昼:まるで自分がエリ立てたポロシャツ着て腰にサマーセーター巻いてる気分だ
15時位:むー きつい安っぽい。でも30年前こんな香り良くかいでいたような記憶が。
夕方:懐かしい香りでした。懐かしいけど楽しくない記憶を思い出すね。
ポラロイドに映ったのは:わたせせいぞうの漫画を八王子郊外の学食で読んで楽しそうにしてる連中。
Tanu's Tip :
1988年の日本といえば、昭和末期、バブル真っ盛り。そしてその頃大流行していて、いわば時代の顔ともいえる画風で一世を風靡した漫画といえば、ハートカクテル。あの漫画に出てくるこざっぱりとカッコいい男、それに寄り添うオシャレな女、いい車、素敵な街並み、素敵なディナー、ネオンの煌めき…どれひとつ、私の青春にはなかった風景です。たぶんジェントルマンも似たり寄ったりでしょう。彼はハートカクテル全盛期の時代、六大学の郊外校舎に通いながら都心にある本校で音楽サークルに参加し、指から流血しながらギターを爆奏していたような男です。
クールウォーター 75ml
このダビドフのクールウォーターもまた、それまでのメンズフレグランスの潮流を大鉈で水路変更し、重さと厚みを徹底的に排除し、かつ破壊力を増した「冷水」の名の如く「薄くて、軽くて、きつい」アロマティック・マリンフレッシュ系という新ジャンルを確立した、いかにも80年-90年的な香りですが、私の世界には存在しなかった香りです。発売後無数のフォロワーが出て、世の中の男は一時みんなこの手の香りをしており、そこにスポーツフレグランス的なジャンルが合流してきたため、男性用香水に対しすっかり食わず嫌いになりました。そして今、齢50にして失われた時を取り戻すべく、それではならぬと必死にメンズフレグランスのレビューを書き続けているのですが、とにかくクールウォーターは私にとってもジェントルマンの言う「懐かしいけど楽しくない」の一言に尽きます。
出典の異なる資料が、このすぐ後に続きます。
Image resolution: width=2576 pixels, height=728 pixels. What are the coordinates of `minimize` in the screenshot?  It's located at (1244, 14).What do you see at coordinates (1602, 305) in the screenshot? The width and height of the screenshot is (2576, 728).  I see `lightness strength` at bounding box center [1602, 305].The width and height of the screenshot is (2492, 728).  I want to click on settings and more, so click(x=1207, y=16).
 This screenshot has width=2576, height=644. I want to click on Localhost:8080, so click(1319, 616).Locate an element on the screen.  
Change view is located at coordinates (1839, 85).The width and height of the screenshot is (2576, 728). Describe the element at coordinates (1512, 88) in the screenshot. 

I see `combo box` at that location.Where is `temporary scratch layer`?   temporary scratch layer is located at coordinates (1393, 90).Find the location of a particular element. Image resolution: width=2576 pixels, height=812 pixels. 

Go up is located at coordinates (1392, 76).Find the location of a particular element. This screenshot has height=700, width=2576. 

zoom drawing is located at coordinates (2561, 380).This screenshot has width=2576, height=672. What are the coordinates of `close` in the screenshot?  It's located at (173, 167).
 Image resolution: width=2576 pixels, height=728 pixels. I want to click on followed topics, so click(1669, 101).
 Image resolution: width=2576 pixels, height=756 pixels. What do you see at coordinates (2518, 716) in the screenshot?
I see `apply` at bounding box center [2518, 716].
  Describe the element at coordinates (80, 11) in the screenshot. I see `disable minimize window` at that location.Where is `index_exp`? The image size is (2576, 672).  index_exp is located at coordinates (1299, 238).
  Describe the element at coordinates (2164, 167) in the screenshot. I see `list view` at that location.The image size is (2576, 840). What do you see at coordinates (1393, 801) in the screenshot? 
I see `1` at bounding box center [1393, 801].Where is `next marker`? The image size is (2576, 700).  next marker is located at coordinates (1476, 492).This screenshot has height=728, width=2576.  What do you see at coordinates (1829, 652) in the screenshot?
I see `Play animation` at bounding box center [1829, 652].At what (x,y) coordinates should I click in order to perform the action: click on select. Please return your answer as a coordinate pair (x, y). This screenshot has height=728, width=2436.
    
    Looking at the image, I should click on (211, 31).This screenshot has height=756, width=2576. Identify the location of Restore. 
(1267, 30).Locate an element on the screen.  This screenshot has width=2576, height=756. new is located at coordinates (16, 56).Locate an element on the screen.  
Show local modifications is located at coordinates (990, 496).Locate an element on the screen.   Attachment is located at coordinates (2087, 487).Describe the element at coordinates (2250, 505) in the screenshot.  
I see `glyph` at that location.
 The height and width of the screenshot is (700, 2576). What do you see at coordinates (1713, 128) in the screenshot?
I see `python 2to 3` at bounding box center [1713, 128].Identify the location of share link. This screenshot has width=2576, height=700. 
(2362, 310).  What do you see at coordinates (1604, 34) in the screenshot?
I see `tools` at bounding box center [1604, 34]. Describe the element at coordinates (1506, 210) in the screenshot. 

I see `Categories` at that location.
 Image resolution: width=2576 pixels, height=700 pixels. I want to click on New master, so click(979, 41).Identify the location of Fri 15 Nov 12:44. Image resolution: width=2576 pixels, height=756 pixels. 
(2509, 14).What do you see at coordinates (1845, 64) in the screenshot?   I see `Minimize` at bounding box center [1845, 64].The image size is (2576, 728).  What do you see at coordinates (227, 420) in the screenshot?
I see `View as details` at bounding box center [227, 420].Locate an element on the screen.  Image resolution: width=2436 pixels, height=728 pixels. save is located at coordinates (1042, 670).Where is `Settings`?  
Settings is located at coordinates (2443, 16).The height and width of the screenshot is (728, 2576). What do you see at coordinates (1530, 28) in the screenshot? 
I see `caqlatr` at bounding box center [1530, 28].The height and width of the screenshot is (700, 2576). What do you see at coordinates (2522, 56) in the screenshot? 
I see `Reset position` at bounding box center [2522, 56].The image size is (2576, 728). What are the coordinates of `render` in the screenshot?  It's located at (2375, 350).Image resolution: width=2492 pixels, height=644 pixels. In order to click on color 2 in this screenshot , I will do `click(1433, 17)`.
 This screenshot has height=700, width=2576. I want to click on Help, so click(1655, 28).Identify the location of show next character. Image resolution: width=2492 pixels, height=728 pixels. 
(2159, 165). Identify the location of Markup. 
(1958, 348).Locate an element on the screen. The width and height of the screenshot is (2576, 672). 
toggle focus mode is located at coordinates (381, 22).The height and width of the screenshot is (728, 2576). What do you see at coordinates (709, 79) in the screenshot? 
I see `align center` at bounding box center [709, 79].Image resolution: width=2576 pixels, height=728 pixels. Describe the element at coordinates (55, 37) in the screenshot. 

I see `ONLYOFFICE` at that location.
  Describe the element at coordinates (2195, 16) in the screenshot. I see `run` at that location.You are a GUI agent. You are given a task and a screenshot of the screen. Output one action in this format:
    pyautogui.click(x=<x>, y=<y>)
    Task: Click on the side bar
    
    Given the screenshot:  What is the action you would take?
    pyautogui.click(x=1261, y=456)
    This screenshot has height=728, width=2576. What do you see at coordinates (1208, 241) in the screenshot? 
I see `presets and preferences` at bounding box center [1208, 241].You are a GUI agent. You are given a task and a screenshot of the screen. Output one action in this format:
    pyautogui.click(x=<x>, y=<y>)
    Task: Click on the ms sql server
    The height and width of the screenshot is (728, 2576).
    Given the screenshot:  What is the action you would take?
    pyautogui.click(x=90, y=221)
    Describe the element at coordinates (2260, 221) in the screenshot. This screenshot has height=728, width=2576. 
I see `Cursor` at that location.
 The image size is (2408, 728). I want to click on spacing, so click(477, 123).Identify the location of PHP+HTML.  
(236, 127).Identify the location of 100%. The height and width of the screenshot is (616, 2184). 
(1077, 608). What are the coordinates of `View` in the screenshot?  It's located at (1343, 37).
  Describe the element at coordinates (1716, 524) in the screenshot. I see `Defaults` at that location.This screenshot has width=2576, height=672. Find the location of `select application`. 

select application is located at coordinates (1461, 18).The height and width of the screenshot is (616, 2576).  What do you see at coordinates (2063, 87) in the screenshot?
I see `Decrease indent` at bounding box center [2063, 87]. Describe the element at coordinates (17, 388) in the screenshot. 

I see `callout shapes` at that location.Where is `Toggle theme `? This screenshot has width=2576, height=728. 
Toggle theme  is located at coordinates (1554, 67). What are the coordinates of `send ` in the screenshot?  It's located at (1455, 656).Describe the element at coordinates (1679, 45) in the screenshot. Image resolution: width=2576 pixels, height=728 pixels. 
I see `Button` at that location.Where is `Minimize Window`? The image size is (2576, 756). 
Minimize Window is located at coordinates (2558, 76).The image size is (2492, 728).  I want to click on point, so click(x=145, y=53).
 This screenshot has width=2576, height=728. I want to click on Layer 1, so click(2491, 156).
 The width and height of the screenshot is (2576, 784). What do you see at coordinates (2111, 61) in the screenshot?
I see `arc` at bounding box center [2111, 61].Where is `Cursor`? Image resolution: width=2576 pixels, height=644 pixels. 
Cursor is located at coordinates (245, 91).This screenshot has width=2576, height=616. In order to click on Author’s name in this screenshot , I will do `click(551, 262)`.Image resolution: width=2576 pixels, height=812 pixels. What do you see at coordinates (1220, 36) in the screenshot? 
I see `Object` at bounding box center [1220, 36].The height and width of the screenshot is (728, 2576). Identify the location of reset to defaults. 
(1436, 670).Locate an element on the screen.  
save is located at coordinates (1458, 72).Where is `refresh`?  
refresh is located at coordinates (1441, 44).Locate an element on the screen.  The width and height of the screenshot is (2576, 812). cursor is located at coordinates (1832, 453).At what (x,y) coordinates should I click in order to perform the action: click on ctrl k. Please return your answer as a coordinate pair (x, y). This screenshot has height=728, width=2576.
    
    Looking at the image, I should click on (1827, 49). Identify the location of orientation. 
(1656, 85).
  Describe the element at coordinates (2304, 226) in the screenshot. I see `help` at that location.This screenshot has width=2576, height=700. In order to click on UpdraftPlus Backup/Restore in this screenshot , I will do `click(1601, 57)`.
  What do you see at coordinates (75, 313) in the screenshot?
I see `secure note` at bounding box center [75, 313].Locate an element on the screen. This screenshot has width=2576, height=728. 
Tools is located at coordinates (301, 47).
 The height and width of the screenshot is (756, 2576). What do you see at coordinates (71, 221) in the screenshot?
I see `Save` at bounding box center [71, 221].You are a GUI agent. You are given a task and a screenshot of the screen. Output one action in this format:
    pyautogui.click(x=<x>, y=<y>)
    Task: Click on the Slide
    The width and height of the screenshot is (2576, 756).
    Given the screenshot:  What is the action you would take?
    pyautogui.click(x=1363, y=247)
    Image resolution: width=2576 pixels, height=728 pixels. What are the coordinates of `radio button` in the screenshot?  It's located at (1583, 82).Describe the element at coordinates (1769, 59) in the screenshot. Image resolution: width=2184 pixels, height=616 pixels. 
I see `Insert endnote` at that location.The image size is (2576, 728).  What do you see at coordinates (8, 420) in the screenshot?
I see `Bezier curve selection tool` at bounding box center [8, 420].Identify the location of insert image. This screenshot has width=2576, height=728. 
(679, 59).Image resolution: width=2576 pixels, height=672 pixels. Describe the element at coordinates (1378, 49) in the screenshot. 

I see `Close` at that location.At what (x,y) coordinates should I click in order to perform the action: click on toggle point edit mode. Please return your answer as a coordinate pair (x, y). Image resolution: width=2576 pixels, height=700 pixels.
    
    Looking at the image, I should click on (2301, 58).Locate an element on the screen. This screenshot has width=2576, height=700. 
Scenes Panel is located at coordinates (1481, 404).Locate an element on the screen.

調香師とは、もちろんブランドの依頼でイメージ通りの香りを作る職人ですが、これとルタンスのフェミニテデュボワとか、マルちゃんのイリスプードルなどが同じ調香師、ピエール・ブルドン作というのが、ある意味すごい腕というか、ジャンル問わず依頼主の予算と意のまま、何でもできるから名調香師たる所以なんだなあと納得します。お好きな香りだったら申し訳ありません。